In conclusion, the current study provides the first evidence that ketamine has dose-related antidepressant effects that are moderated by baseline depression severity. It also supports the antidepressant efficacy of this drug in a Chinese population. Further research will be needed to determine whether the 0.2 mg/kg dose is effective in patients without the Met allele of the BDNF gene and whether increasing the ketamine dose to achieve the targeted plasma levels (150–200 ng/ml) would result in higher response rates.

Funding and Disclosure

The authors declare no conflict of interest. Dr Krystal acknowledges the following relevant financial interests. He is a co-sponsor of a patent for the intranasal administration of ketamine for the treatment of depression that was licensed by Janssen Pharmaceuticals, the maker of S-ketamine. He has a patent related to the use of riluzole to treat anxiety disorders that was licensed by Biohaven Medical Sciences.

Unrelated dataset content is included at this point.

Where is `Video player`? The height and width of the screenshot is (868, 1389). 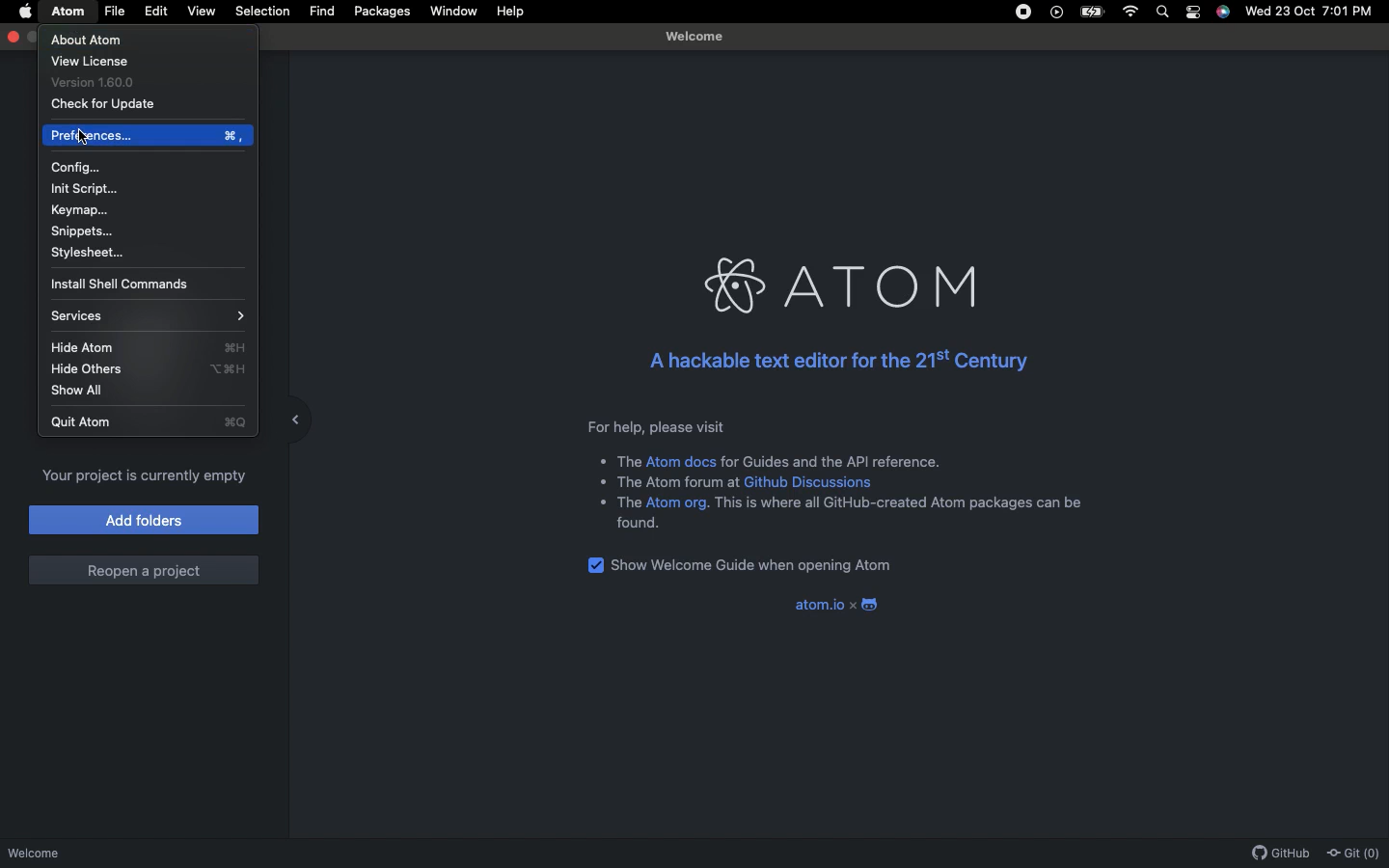 Video player is located at coordinates (1055, 12).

He has stock or stock options in Biohaven Medical Sciences, ARett Pharmaceuticals, Blackthorn Therapeutics, and Luc Therapeutics. He consults broadly to the pharmaceutical industry, but his annual income over the past year did not exceed $5000 for any organization. He receives over $5000 in income from the Society of Biological Psychiatry for editing the journal Biological Psychiatry. He has fiduciary responsibility for the International College of Neuropsychopharmacology as president of this organization.